Tele Atlas North America and Teletrac, Inc. announced an agreement to provide Tele Atlas's MultiNet data for the U.S. to optimize Teletrac's product suites including the advanced real-time vehicle location service.
• Contracts Laser-Scan will launch new capabilities at OracleWorld in Copenhagen, June 24-27 2002, according to a press release. Radius Topology automatically adds topological intelligence to data when it is loaded into Oracle; existing Oracle spatial software and GIS applications can continue unchanged. A marketing e-mail noted that Radius Topology is the new name for the product ASPE. I contacted Laser-Scan who explained that ASPE was the project name, which was used over the past 6 months. GDC, a MapInfo reseller in the UK will resell the product.

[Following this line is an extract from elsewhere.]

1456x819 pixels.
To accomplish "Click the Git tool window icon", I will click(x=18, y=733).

Service Pack 1 (SP1) is now available for Manifold System Release 5.00 Professional Edition. It's a free download from the website. The company has also started an online knowledgebase and is beta testing an enterprise version of its flagship software, which stores data in Oracle or SQL Server for multiple user access. The company is also holding a poll to determine user interest in a DVD of all 2000 TIGER/Line data for $25.

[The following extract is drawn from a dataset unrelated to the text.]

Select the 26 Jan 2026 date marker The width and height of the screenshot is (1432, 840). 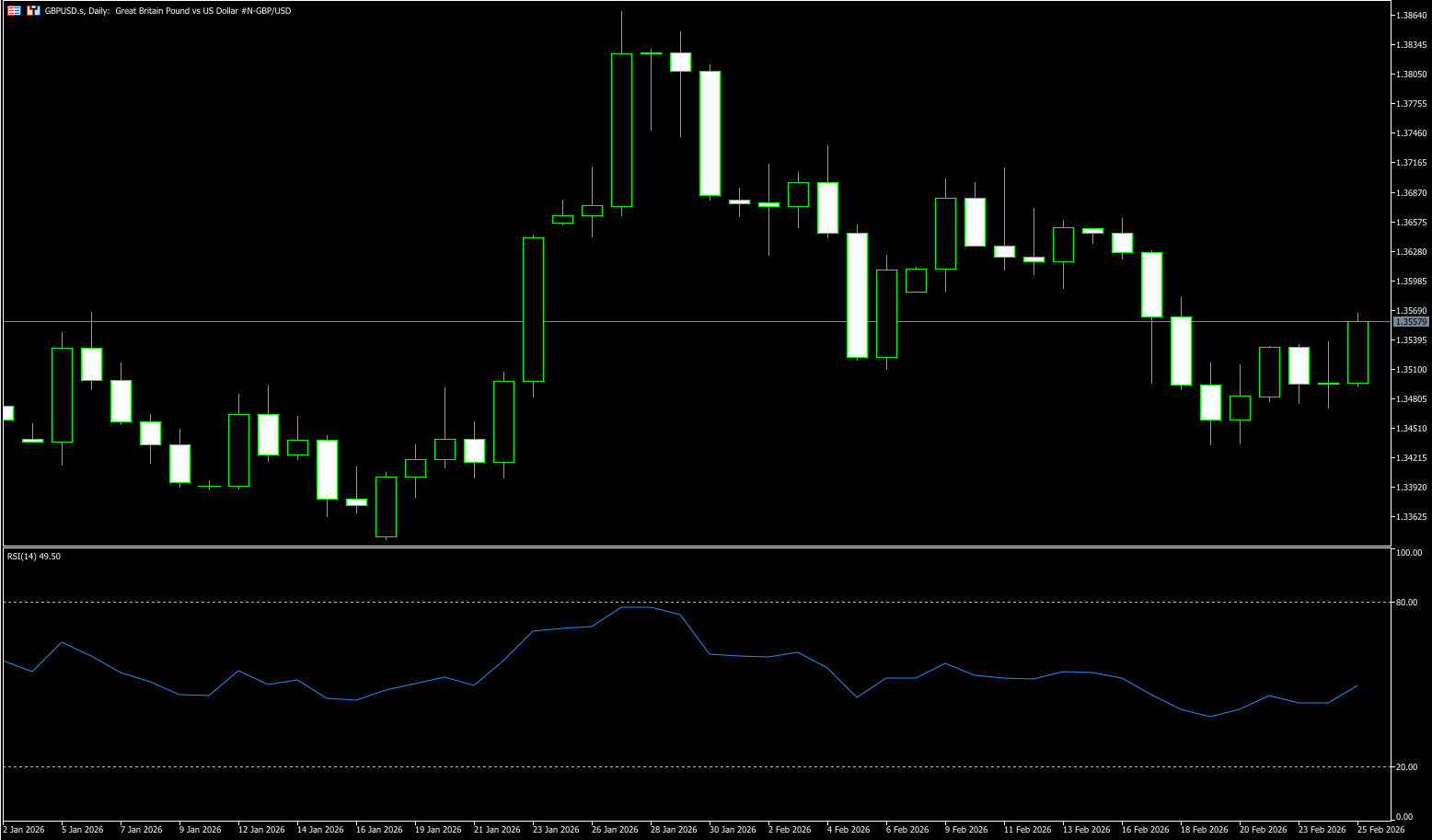pyautogui.click(x=616, y=830)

Leica Geosystems' GIS & Mapping Division announced that it will continue to package its GS50 and GS50+ GPS/GIS data collection systems with IMAGINE Essentials, Leica Geosystems' image and visualization software. Every customer who purchases a GS50 or GS50+ system through March 31, 2003 will receive a free copy of IMAGINE Essentials software.
Media Lab Asia launched an open-source Geographical Information System (GIS) software for handheld computers. The software, GramChitra, has been developed in collaboration with research partner, Centre of Spatial Database Management and Solutions (CSDMS). The software was developed on LINUX and is available for free download.

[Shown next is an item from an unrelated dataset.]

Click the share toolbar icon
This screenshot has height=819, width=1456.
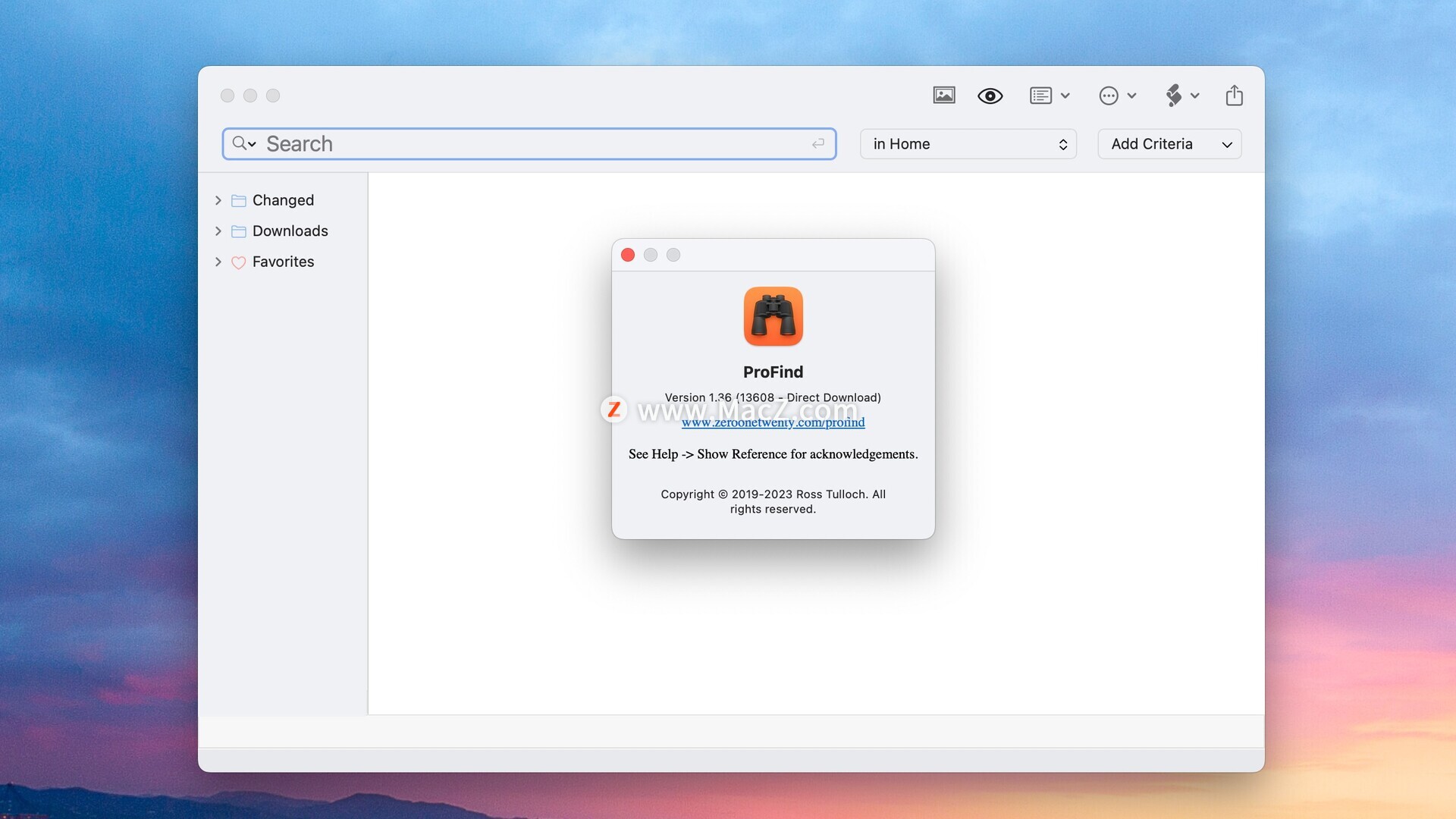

Telcontar announced the launch of a new version of its Drill Down Server, version 2.5, a software platform for location-based services, with enhanced scalability and performance.
ESRI announced the launch of a multiuser, server-based computing environment for desktop ArcLogistics Route, its routing and scheduling solution. By including Citrix MetaFrame software with the software, multiple users in a given organization can use the same work group license.
Design Visualization Inc. (DVI) announced the availability of Geographic Data Technology (GDT) products in MicroStation DGN format with full attribute data attachments.
Leica Geosystems' GIS & Mapping Division announced ImageEqualizer, a standalone application for correcting image variations such as hot spots, unequal lighting, atmospheric and temporal effects, or color cast, in single and multiple images simultaneously.
The new evaluation version of Blue Marble's Geographic Calculator 5.0 provides full access to the software and 12 free conversions.
The U.S. Census Bureau has recently released the first two major sets of data from the 2000 Census: Redistricting and the "Short Form" (SF1). GeoLytics offers these data in two formats either at the Block level or at the Block Group level and larger geographies.
NAVTECH maps are now available in a voice-enabled format for the United Kingdom.
MapInfo Corporation will release MapInfo TargetPro version 4.0 June 15. The product is described as the first analytical customer relationship management (CRM) solution that enables organizations to tightly link location analysis to CRM systems. Pricing for TargetPro v4.0 starts at $7,500 for a national system.
DCSE, Inc announced the latest release of Map Library software product. This newest release introduces support for Oracle 8 (and higher) and an improved user interface.